Hi guys, i have ASA 5520 with many VPN LAN To LAN and VPN Remote Access. I have a issue with one VPN Lan To Lan where there is a overlap network
between our inside network and the remote peer. There is a VPN Lan To Lan with this configuration :
LAN (INSIDE) - 192.168.0.0/22 INSIDE ASA - 172.16.0.3 - OUTSIDE ASA 94.125.239.251
192.168.1.10 --------------------------------------------192.168.198.7 ---------------------------------------------192.168.201.221
Real IP IP SOURCE NAT IP DESTINATION NAT
Server (REMOTE PEER)
Flow without translation : From 192.168.1.10/32 TO 192.168.201.221/32 (NONAT)
Flow with translation : From 192.168.1.10/32 TO 192.168.201.221/32 (IP SOURCE NAT 192.168.198.7) - CRYPTO
Flow without translation : From 192.168.201.221/32 TO 192.168.198.7/32 ---------------> FROM REMOTE PEER TO ASA - CRYPTO
Flow with translation : From 192.168.198.7/32 TO 192.168.1.10/32 ------------------> STATIC NAT ASA
Below the configuration :
access-group Traffico-Outbound-Inside-Outside in interface INSIDE
access-list Traffico-Outbound-Inside-Outside extended permit ip host 192.168.1.10 host 192.168.201.221
access-list VPNL2LCryptoOasi extended permit ip host 192.168.198.7 host 192.168.201.221
access-list VPNL2LFilterOasi extended permit icmp host 192.168.201.221 host 192.168.198.7
access-list VPNL2LFilterOasi extended permit tcp host 192.168.201.221 range 1024 65535 host 192.168.198.7 eq 7006
access-list VPNL2LFilterOasi extended permit tcp host 192.168.201.221 eq 6006 host 192.168.198.7 range 1024 65535
nat (INSIDE,OUTSIDE) source dynamic VPNL2LOasiNAT-192.168.1.10-src VPNL2LOasiNAT-IPSRC destination static VPNL2LOasiNAT-192.168.201.221-dst VPNL2LOasiNAT-192.168.201.221-dst
nat (INSIDE,OUTSIDE) source static VPNnonat-192.168.198.7-src VPNnonat-192.168.198.7-src destination static VPNnonat-192.168.201.221-dst VPNnonat-192.168.201.221-dst
object network VPNL2LOasiNAT-IPSRC
nat (OUTSIDE,INSIDE) static 192.168.1.10
crypto ipsec transform-set OasiBeeInsSet esp-aes esp-md5-hmac
crypto map outside_map 110 match address VPNL2LCryptoOasi
crypto map outside_map 110 set peer 194.185.233.36
crypto map outside_map 110 set transform-set OasiBeeInsSet
tunnel-group 194.185.233.36 type ipsec-l2l
tunnel-group 194.185.233.36 general-attributes
default-group-policy 194.185.233.36
tunnel-group 194.185.233.36 ipsec-attributes
pre-shared-key *****
group-policy 194.185.233.36 internal
group-policy 194.185.233.36 attributes
vpn-filter value VPNL2LFilterOasi
When the server 192.168.1.10 in the INSIDE network try to telnet 192.168.201.221 6006 is all ok.
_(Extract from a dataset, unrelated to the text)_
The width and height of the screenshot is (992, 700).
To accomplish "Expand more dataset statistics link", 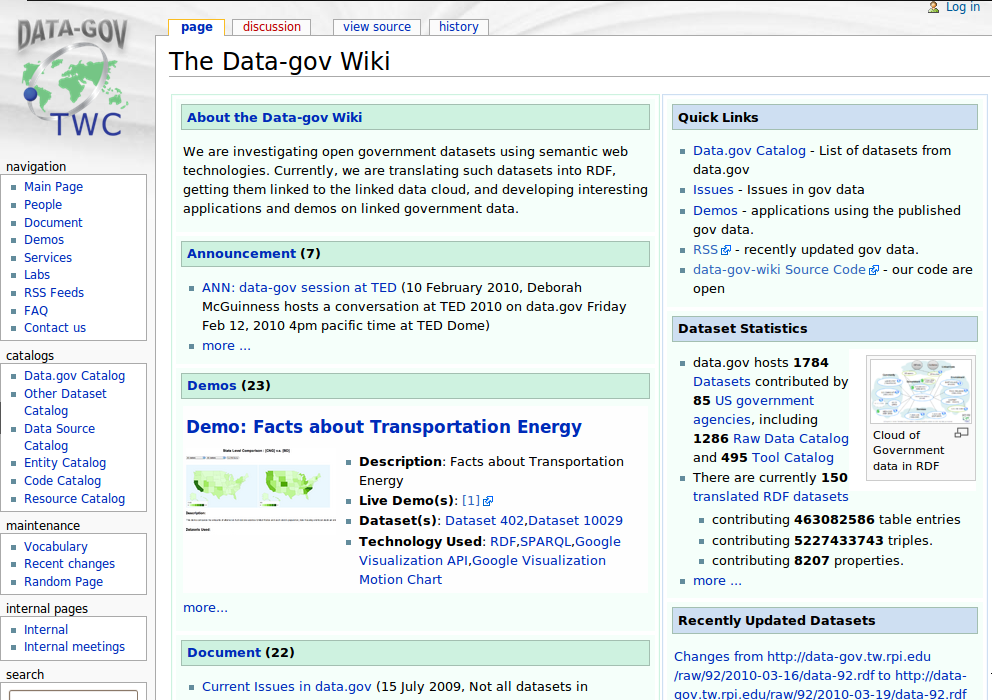I will pos(717,581).
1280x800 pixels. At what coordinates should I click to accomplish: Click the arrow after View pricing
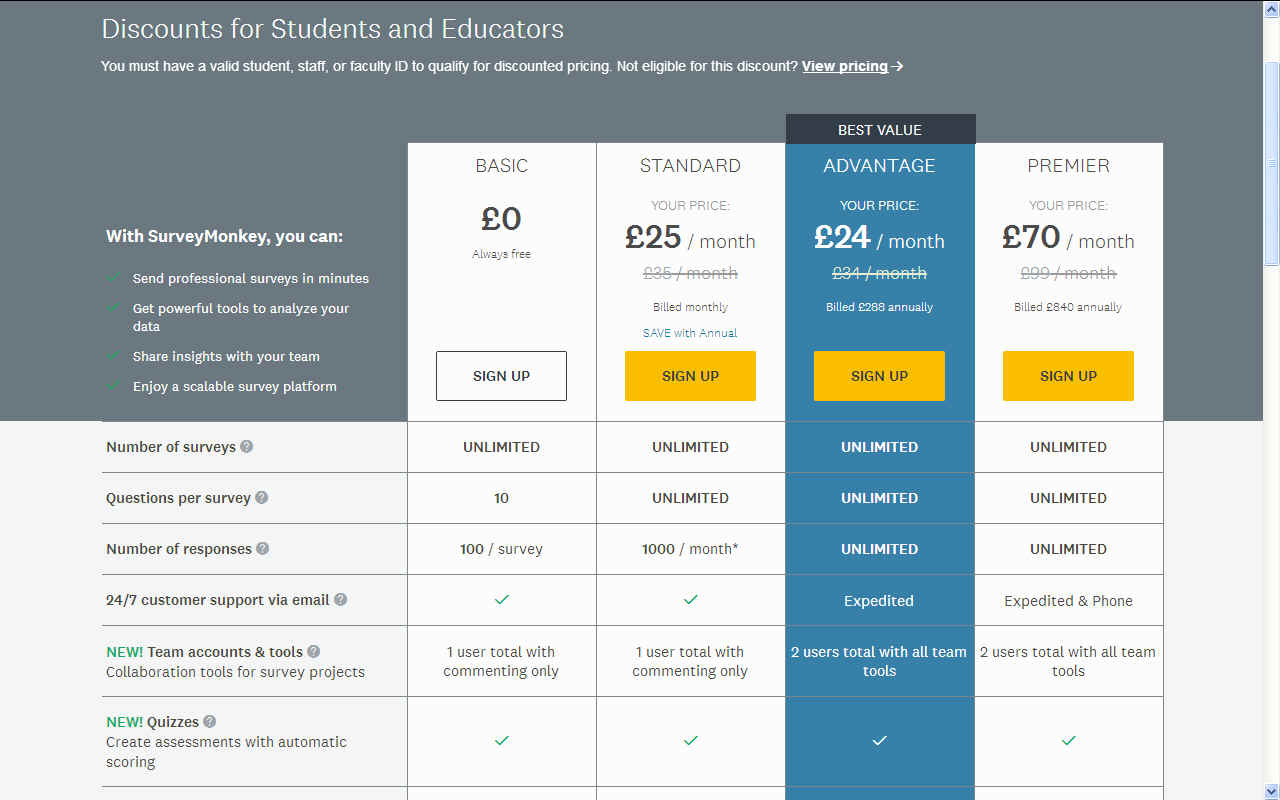tap(898, 66)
But when the 192.168.201.221 telnet the 192.168.198.7 in the log i see :
Oct 24 06:29:57 172.16.0.3 Oct 24 2014 06:29:57 IDC-CISCOFWUS-02 : %ASA-6-302014: Teardown TCP connection 2051276 for OUTSIDE:192.168.201.221/59712 to OUTSIDE:192.168.198.7/7006 duration 0:00:00 bytes 0 Flow is a loopback
i tried to follow link http://www.packetu.com/2012/01/02/asa-vpn-with-address-overlap/ which in most discussion on cisco forum it is the example. In my configuration there is my situation :
For their 192.168.1.0/24 -> My host network is 192.168.1.10
For their 192.168.2.0/24 -> My host network is 192.168.198.7
For their 192.168.3.0/24 -> My host network is 192.168.201.221
So, here the my configuration :
nat (INSIDE,OUTSIDE) source dynamic VPNL2LOasiNAT-192.168.1.10-src VPNL2LOasiNAT-IPSRC destination static VPNL2LOasiNAT-192.168.201.221-dst VPNL2LOasiNAT-192.168.201.221-dst
nat (inside,outside) source static VPNnonat-192.168.1.10-src VPNL2LOasiNAT-IPSRC destination static VPNL2LOasiNAT-192.168.201.221-dst VPNnonat-192.168.1.10-src
object network VPNL2LOasiNAT-192.168.1.10-src
nat (outside,inside) static 192.168.201.221
With this configuration, is not possible telnet 192.168.201.221 6006.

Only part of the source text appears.